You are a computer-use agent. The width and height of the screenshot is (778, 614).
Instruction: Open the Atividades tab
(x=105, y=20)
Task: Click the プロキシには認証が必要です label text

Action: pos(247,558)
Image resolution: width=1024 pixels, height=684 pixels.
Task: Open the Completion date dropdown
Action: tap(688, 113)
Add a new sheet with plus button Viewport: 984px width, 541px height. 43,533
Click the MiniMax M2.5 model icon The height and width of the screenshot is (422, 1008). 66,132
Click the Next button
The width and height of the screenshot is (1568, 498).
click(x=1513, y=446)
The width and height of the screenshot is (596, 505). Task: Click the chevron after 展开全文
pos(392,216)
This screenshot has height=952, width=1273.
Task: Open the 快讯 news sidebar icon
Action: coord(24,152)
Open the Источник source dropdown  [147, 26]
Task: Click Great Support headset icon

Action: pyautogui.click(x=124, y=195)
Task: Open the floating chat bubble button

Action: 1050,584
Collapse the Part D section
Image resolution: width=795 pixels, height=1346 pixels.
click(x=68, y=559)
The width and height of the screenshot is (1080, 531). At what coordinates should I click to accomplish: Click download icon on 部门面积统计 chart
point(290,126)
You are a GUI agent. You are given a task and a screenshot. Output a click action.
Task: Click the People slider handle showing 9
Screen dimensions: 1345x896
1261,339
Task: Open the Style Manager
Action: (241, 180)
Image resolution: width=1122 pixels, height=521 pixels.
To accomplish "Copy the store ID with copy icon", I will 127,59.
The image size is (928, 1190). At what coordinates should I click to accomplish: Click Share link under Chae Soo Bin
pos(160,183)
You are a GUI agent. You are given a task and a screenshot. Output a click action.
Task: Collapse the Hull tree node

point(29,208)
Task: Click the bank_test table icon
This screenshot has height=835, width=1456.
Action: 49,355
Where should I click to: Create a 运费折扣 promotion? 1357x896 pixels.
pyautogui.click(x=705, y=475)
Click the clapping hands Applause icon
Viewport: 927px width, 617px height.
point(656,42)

━━━━━━━━━━━━━━━━━━━━

Your answer must be the line containing "Task: Click the bank_test table icon" and each line after it in the listing above, copied exactly.

Task: Click the bank_test table icon
This screenshot has height=835, width=1456.
Action: 49,355
Where should I click to: Create a 运费折扣 promotion? 1357x896 pixels.
pyautogui.click(x=705, y=475)
Click the clapping hands Applause icon
Viewport: 927px width, 617px height.
point(656,42)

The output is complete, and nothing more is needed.